Elle reprit une gorgée d’eau pour se calmer. Ce déballage ne lui paraissait toujours pas très prudent, mais elle en avait besoin. Peut-être qu’après tout, il pouvait l’aider.
« Vous êtes ici contre votre volonté, releva Withingus sur un ton compatissant. Cela ne fait pas sens que vous soyez ici loin de vos enfants, je suis d’accord. Il serait préférable que vous rentriez au plus tôt à Vambreuil pour veiller sur eux, et en particulier sur la Dégénérescence de votre fille. »

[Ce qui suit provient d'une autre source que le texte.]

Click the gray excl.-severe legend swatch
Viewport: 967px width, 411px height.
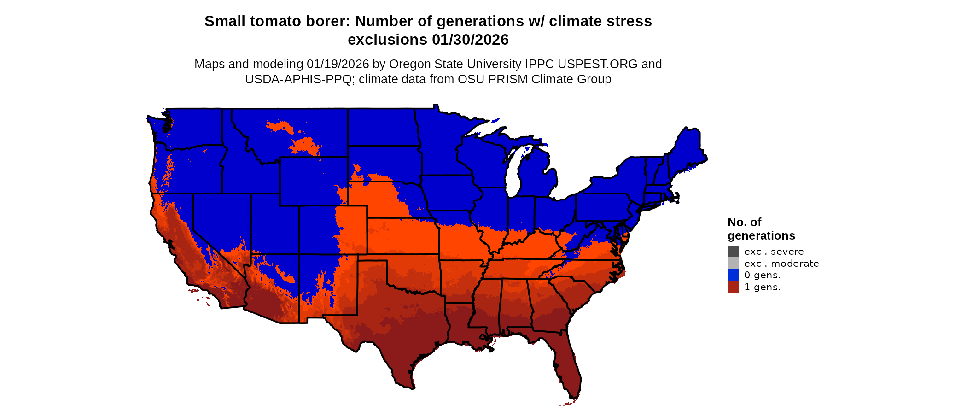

Aliane leva les yeux vers lui, interloquée.
« Comment… Comment vous... »
Et, comme il la fixait toujours intensément, elle les baissa aussitôt. À cette distance et dans son état, les traits du professeurs étaient imprécis, mais ses yeux à lui étaient on ne peut plus clairs.
« Il sera comme ça… et de beaux yeux verts, aussi. »
Aliane lutta pour garder son calme. Sa vision périphérique n’était plus qu’un maelstrom informe, plongé dans l’obscurité. Elle entendit le miaulement d’Armageddon à ses pieds mais ne distingua que deux anneaux verts sur une vague tâche noire et grise.
« J’ai entendu le sieur Alvare prétendre qu’elle était malade, signala Withingus. Les maladies qui altèrent la chair des homines sont sans effet sur les néantides. Notre seul point faible, c’est l’esprit. Si l’esprit est mis à mal, le corps suivra de fait : c’est cela, la Dégénérescence. Étant donnée sa nature et ce que vous me dites de son mal-être, votre fille ne peut souffrir d’autre chose.
— C’est bien ce qui me semblait. J’ai bien vu… Ses membres ont bleui… Ils sont veinés de noir, à présent. Elle tient à peine debout. »
La tête lui tournait. Chancelante, elle se retint au garde-fou pour ne pas s’effondrer. Avait-elle bien fait de parler ?
« C’est donc très avancé, releva gravement le professeur. Quel âge a-t-elle, à présent ? Treize ? Quinze cycles ? Il est probable que son Sens ait cherché à se manifester et lui aurait échappé. Si c’est le cas, Lorène Lenoir a sans doute raison : votre fille a peut-être généré l’anomalie qui frappe Vambreuil sans s’en rendre compte. Vous avez une idée du moment où cela a pu commencer ? A-t-elle manifesté des signes particuliers quand vous êtes arrivés ici ou à Vambreuil ?
— Excusez-moi, je... »
Démangeaison caractéristique sous ses paupières. Aliane laissa choir tout ce qu’elle avait dans les mains. Le verre se brisa à ses pieds. Elle tituba, chercha à tâtons la porte-fenêtre. La lumière du salon avait disparu. À la place, l’Ombre dansait dans le noir avec sa canne, son écharpe trouée et son affreux chapeau.
« Il sera comme ça. Avec un beau chapeau, une belle canne à pommeau et une belle écharpe verte. Et de beaux yeux verts aussi. »
« Dame d’Overcour ? Vous voulez que j’appelle de l’aide ? »
Une main dans son dos. Le bruit de la porte. La chaleur du salon. Aliane essuya ses joues humides.
« Mais n’oublie pas, mon enfant... »
La main quitta son dos pour cueillir son visage. Tiédeur inconnue. Une voix empressée cherchait à comprendre son état. Elle les repoussa tous.
« Aliane… Ces larmes… Vous êtes...
— Ça va. Je suis fatiguée. Nous… nous en reparlerons demain. »
Elle se jeta dans les escaliers et courut s’enfermer dans sa chambre. Loin des beaux yeux verts du professeur. Loin de l’œil noir qui la guettait dans l’ombre.